**TEKS BACAAN**

________________

Selasa, 08 September 2020

TEKNOLOGI PENDIDIKAN ATAU TEKNOLOGI PEMBELAJARAN?

Dalam suatu kesempatan kegiatan webinar (web seminar) tentang teknologi pendidikan yang diselenggarakan oleh salah satu LPTK (Lembaga Pendidikan Tenaga Kependidikan) di Surabaya ada pertanyaan dari peserta di kolom chat zoom meeting terkait istilah TP “yang benar istilahnya apakah teknologi pendidikan atau teknologi pembelajaran?”. Sayang sekali pertanyaan ini tidak terpantau oleh panitia kegiatan sehingga menjadi pertanyaan yang tidak terjawab.

 

Suatu ketika penulis juga pernah ditanya oleh rekan penulis terkait Jabatan Fungsional Pengembang Teknologi Pembelajaran. Pertanyaan yang diajukan oleh rekan penulis “kenapa istilahnya Pengembang Teknologi Pembelajaran? Kenapa tidak Pengembang Teknologi Pendidikan?”.

 

Begitu juga pada jurusan di LPTK terdapat perbedaan penggunaan istilah Teknologi Pendidikan dan Teknologi Pembelajaran. UNESA menggunakan istilah Jurusan Teknologi Pendidikan, UNIPA Surabaya menggunakan istilah Jurusan Teknologi Pendidikan, UPI Bandung menggunakan istilah Teknologi Pendidikan, sedangkan di UM Malang menggunakan istilah Jurusan Teknologi Pembelajaran.

 

Diantara para ilmuan pun terdapat trikotomi penggunaan kedua istilah tersebut. Sebagian ilmuan secara konsisten menggunakan istilah Teknologi Pendidikan, sebagian ilmuan yang lain secara konsisten menggunakan istilah Teknologi Pembelajaran, sedangkan sebagian ilmuan yang lain menggunakan kedua istilah tersebut secara bergantian dengan tanpa membedakaan definisi dari keduanya.

 

Kelompok ilmuan yang setuju dengan Teknologi Pembelajaran paling tidak didasari oleh dua alasan utama, yaitu; (1) kata pembelajaran lebih sesuai dengan fungsi teknologi, dan (2) kata pembelajaran mencakup pengertian pendidikan bukan hanya yang diselenggarakan mulai dari Pendidikan Anak Usia Dini (PAUD) sampai pendidikan dasar dan menengah saja melainkan juga pada tingkat Perguruan Tinggi dan dalam situasi pelatihan. Sebaliknya kelompok ilmuan yang setuju dengan istilah Teknologi Pendidikan berpendapat bahwa Teknologi Pembelajaran adalah bagian dari Teknologi Pendidikan, maka sebaiknya menggunakan istilah yang lebih luas yaitu Teknologi Pendidikan.  Kelompok ini juga berpendapat bahwa kata pendidikan merujuk pada aneka ragam lingkungan belajar, termasuk belanja di rumah, di sekolah, di masyarakat dan ditempat kerja sedangkan Teknologi Pembelajaran merujuk pada hal-hal yang berkaitan dengan sekolah saja. Sedangkan kelompok ilmuan yang menggunakan kedua istilah Teknologi Pembelajaran dan Teknologi Pendidikan secara bergantian menganggap bahwa kedua istilah tersebut tidak perlu diperdebatkan karena keduanya sama-sama memiliki akar sejarah yang panjang dalam penggunaannya. Menurut mereka pendidikan adalah pembelajaran dan pembelajaran sudah pasti pendidikan (Yaumi, 2018:38).

________________

**SOAL A**
Temukan setiap baris yang memuat kata "Where", lalu salin baris tersebut. Huruf besar dan kecil dibedakan.
Teks tentang istilah teknologi pendidikan tidak ada hubungannya dengan baris-baris data.

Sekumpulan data
________________

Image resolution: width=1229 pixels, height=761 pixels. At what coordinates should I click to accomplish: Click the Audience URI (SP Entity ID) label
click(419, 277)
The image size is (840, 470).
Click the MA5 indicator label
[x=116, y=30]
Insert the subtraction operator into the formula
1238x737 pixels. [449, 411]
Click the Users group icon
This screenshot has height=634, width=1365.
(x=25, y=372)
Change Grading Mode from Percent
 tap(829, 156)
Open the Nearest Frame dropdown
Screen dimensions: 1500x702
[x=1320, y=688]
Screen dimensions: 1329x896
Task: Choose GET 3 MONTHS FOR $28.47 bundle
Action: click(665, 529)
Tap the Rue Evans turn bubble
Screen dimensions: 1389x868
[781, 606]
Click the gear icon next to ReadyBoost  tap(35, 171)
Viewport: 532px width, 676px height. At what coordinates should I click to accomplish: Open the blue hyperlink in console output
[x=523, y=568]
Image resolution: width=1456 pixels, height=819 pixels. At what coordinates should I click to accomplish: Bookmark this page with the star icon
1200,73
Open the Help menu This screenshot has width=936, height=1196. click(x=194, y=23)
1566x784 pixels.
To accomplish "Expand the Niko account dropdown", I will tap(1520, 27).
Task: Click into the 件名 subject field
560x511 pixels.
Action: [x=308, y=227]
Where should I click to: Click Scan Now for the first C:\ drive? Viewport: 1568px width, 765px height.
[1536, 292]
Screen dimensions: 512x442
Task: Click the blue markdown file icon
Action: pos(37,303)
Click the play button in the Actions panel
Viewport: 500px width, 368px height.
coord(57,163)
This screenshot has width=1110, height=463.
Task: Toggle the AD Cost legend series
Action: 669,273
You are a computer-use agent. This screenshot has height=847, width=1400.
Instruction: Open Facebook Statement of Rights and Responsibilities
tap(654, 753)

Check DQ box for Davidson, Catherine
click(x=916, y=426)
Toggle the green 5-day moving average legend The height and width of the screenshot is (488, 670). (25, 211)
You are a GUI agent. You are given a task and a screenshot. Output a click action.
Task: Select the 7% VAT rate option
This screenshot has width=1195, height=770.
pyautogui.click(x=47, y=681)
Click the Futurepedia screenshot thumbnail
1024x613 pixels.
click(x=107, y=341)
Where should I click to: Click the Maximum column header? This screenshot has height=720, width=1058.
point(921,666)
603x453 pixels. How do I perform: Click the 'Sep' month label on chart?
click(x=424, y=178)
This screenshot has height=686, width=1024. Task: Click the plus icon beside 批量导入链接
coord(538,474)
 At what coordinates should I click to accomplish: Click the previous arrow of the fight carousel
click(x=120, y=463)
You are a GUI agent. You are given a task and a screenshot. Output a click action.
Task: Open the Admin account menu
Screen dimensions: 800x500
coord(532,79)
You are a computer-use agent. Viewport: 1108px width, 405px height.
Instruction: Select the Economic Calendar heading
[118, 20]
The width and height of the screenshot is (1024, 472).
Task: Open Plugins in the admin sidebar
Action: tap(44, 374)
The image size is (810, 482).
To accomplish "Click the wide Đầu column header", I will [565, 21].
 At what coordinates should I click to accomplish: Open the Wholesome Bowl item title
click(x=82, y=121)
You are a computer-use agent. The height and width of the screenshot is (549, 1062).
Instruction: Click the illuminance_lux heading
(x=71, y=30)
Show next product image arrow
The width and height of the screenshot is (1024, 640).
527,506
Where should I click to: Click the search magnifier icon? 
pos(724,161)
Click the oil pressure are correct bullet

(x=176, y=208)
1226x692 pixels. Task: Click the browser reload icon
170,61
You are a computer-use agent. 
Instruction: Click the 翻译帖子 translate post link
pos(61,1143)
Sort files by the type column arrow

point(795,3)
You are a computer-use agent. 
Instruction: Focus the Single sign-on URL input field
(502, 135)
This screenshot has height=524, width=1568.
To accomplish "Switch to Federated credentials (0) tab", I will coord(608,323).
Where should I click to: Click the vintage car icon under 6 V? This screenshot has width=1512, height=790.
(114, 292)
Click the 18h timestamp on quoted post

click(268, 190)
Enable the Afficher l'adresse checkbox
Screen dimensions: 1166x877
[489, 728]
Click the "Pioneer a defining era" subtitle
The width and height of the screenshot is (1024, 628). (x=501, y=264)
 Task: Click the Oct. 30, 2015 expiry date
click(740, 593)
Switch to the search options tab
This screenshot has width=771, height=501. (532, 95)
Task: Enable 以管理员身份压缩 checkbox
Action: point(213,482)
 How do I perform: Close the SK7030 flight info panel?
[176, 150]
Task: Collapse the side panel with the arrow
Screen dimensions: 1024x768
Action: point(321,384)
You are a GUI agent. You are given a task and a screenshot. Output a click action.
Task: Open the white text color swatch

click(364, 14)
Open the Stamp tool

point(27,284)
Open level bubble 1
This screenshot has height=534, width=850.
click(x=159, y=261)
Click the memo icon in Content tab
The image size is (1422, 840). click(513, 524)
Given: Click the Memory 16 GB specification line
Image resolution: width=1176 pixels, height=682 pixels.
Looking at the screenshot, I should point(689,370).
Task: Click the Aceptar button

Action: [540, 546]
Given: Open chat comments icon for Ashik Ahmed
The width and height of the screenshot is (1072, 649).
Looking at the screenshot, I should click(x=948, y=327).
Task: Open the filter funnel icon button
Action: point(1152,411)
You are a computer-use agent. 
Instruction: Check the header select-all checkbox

________________

**SOAL B**
Menurut teks tentang istilah teknologi pendidikan, istilah jurusan apa yang digunakan di UM Malang?

**HASIL LATIHAN A**
Where should I click to: Click Scan Now for the first C:\ drive? Viewport: 1568px width, 765px height.
Where should I click to: Click the Maximum column header? This screenshot has height=720, width=1058.
Where should I click to: Click the search magnifier icon? 
Where should I click to: Click the vintage car icon under 6 V? This screenshot has width=1512, height=790.

**HASIL LATIHAN B**
Jurusan Teknologi Pembelajaran.